The batch system processes multiple offers in parallel:

batch-input.tsv    ->  batch-runner.sh  ->  N x AI CLI workers
(id, url, source, notes) (iso-orchestrator) (opencode run / codex exec)
                           |
                    batch-state.tsv + .jobforge-runs/
                    (progress + durable workflow record)

Each worker is a headless CLI agent (opencode run or codex exec) that receives the full batch-prompt.md context. Workers produce:

  • Report .md
  • PDF
  • Tracker TSV line

The orchestrator manages parallelism, state, retries, and resume. The default runner delegates to scripts/batch-orchestrator.mjs, which uses @agent-pattern-labs/iso-orchestrator for bounded bundle fan-out, idempotent bundle steps, mutexed report-number/state writes, and worker leases/heartbeats. Pass --runner codex to use Codex workers instead of OpenCode. Set JOBFORGE_LEGACY_BATCH_RUNNER=1 only if you need the old shell loop.

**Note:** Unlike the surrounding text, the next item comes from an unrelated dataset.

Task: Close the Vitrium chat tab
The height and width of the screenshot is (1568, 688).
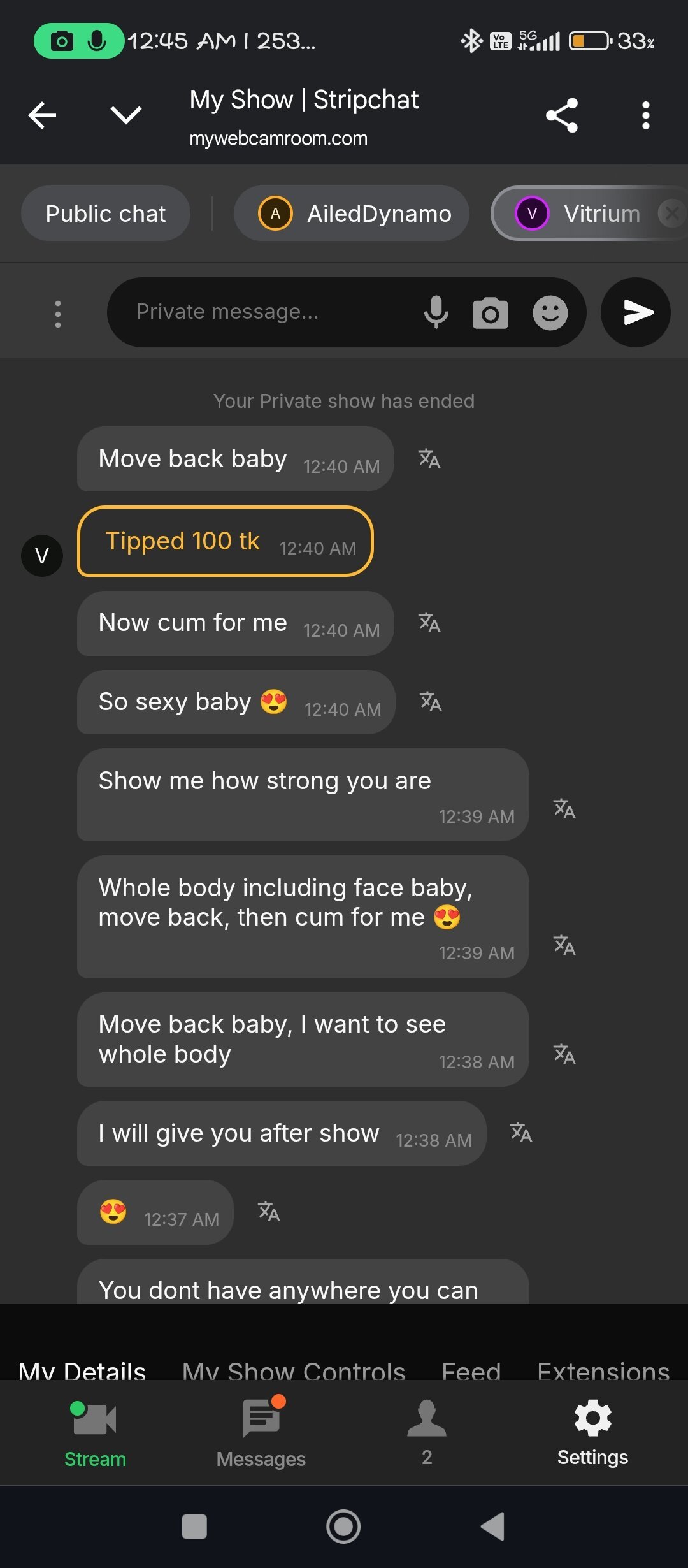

Local batch artifacts: batch/batch-input.tsv, batch/batch-state.tsv, batch/logs/, batch/tracker-additions/*.tsv, and .jobforge-runs/ are created when you run the runner; they are gitignored (with .gitkeep in batch/logs/ and batch/tracker-additions/). A fresh clone ships batch/batch-runner.sh and batch/batch-prompt.md only until you add an input file — see batch/README.md and batch/batch-runner.sh --help for the TSV layout and workflow.

Data Flow

cv.md                    →  Evaluation context
article-digest.md        →  Proof points for matching
config/profile.yml       →  Candidate identity
portals.yml              →  Scanner configuration
data/pipeline.md        →  Pending URLs and `local:jds/...` inbox (see modes/pipeline.md)
.jobforge-ledger/events.jsonl → Append-only workflow events for cheap local duplicate/status checks
.jobforge-index.json     →  Deterministic artifact lookup index built from templates/index.json
.jobforge-facts.json     →  Deterministic fact set built from templates/facts.json
.jobforge-timeline.json  →  Deterministic follow-up action plan built from templates/timeline.json
.jobforge-prioritize.json → Deterministic next-action priority queue built from templates/prioritize.json
.jobforge-lineage.json   →  Artifact lineage graph for stale report/PDF checks
jds/*.md                 →  Saved job descriptions referenced from the pipeline (`local:jds/{file}`)
templates/states.yml     →  Canonical status values
templates/canon.json      →  Canonical URL/company/role identity keys
templates/score.json      →  Canonical weighted scoring rubric and gates
templates/context.json    →  Deterministic mode/reference context bundle policy
templates/facts.json      →  Source-backed fact extraction policy
templates/timeline.json   →  Follow-up and next-action timing policy
templates/prioritize.json →  Next-action ranking policy
templates/preflight.json  →  Safe apply dispatch rounds/gates policy
templates/postflight.json →  Safe apply dispatch settlement policy
templates/migrations.json → Safe consumer-project upgrade policy
templates/cv-template.html → PDF generation template
examples/*.md            →  Fictional layouts only (not read by scripts; see examples/README.md)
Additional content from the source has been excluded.